Personal information
- Nationality: Barbados
- Born: 3 May 2000 (age 26)

Sport
- Sport: Athletics
- Event: Sprint

Achievements and titles
- Personal bests: 400m: 47.09 (2024) 400m hurdles: 48.79 (2024) NR

Medal record
Men's athletics
Representing Barbados
NACAC U23 Championships
| Gold medal – first place | 2021 San José | 400 m hurdles |
Carifta Games Junior (U20)
| Gold medal – first place | 2019 George Town | 400m hurdles |

= Rasheeme Griffith =

Barbadian athlete (born 2000)

Rasheeme Griffith (born 3 May 2000) is a Barbadian sprinter and hurdler. He is the Barbadian national record holder over 400 metres hurdles.

==Biography==
He was a gold medalist in the 400 metres hurdles at the 2019 CARIFTA Games. He was a gold medalist in the 400 metres hurdles at the 2021 NACAC U18 U20 and U23 Championships in Athletics in Costa Rica. He competed for Barbados at the 2022 Commonwealth Games in Birmingham, England.
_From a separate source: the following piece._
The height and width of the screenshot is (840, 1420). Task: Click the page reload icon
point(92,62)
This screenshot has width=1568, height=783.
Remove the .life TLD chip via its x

He ran as part of the Barbadian 4 × 400 m relay team at the 2024 World Relays Championships in Nassau, Bahamas. Whilst competing for the University of Tennessee, established a new 400m hurdles Barbadian national record of 48.79 in the heats of the SEC Championships on 9 May 2024. Also a two-time national champion, he was selected for the 2025 World Athletics Indoor Championships in Nanjing in March 2025. He won the 400 metres hurdles at the Ed Murphey Track Classic, a World Athletics Continental Tour Silver meet, on 12 July in Memphis, Tennessee.

In July 2026, he competed in the 400 metres hurdles at the 2026 Commonwealth Games in Glasgow, Scotland.